Notes on RavenDB vs. PostgreSQL

time to read 8 min | 1528 words

A common question I field on many customer inquiries is comparing RavenDB to one relational database or another. Recently we got a whole spate of questions on RavenDB vs. PostgreSQL and I though that it might be easier to just post about it here rather than answer the question each time. Some of the differences are general, for all or most relational databases, but I’m also going to touch on specific features of PostgreSQL that matter for this comparison.

The aim of this post is to provide highlights to the differences between RavenDB and PostgreSQL, not to be an in depth comparison of the two.

PostgreSQL is a relational database, storing the data using tables, columns and rows. The tabular model is quite entrenched here, although PostgreSQL has the notion of JSON columns. 

RavenDB is a document database, which store JSON documents natively. These documents are schema-free and allow arbitrarily complex structure.

The first key point that distinguish these databases is with the overall mindset. RavenDB is meant to be a database for OLTP systems (business applications) and has been designed explicitly for this. PostgreSQL is trying to achieve both OLTP and OLAP scenarios and tends to place a lot more emphasis on the role of the administrator and operations teams. For example, PostgreSQL requires VACUUM, statistics refresh, manual index creation, etc. RavenDB, on the other hand, it design to run in a fully automated fashion. There isn’t any action that an administrator needs to take (or schedule) to ensure that RavenDB will run properly.
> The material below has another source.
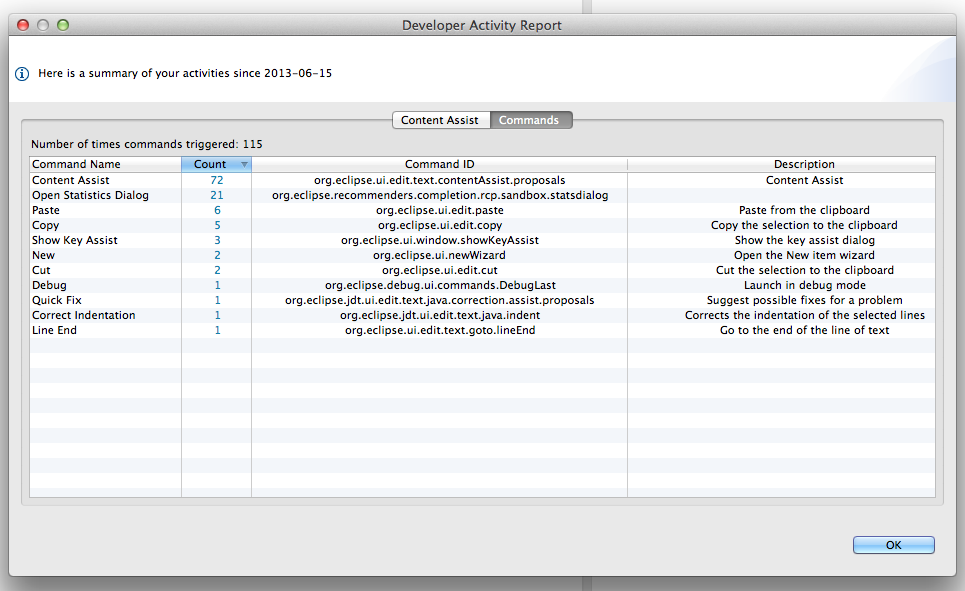Click the blue info icon beside summary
RavenDB is also capable of configuring itself dynamically, adjusting to the real world load it has based on feedback from the operational environment. For example, the more queries a particular index has, the more resources it will be granted by RavenDB. Another example is how RavenDB processes queries in general. Its query analyzer will run through the incoming queries and figure out what is the best set of indexes that you need to answer them. RavenDB will then go ahead and create these indexes on the fly. Such an action tends to be scary for users coming from relational databases, but RavenDB was designed upfront for specifically these scenarios. It is able to build the new indexes without adding too much load to the server and without taking any locks. Other tasks that are typically handled by the DBA, such as configuring the system, are handled dynamically by RavenDB based on actual operational behavior. RavenDB will also cleanup superfluous indexes and reduce the resources available for indexes that aren’t in common use. All of that without a DBA to perform acts of arcane magic.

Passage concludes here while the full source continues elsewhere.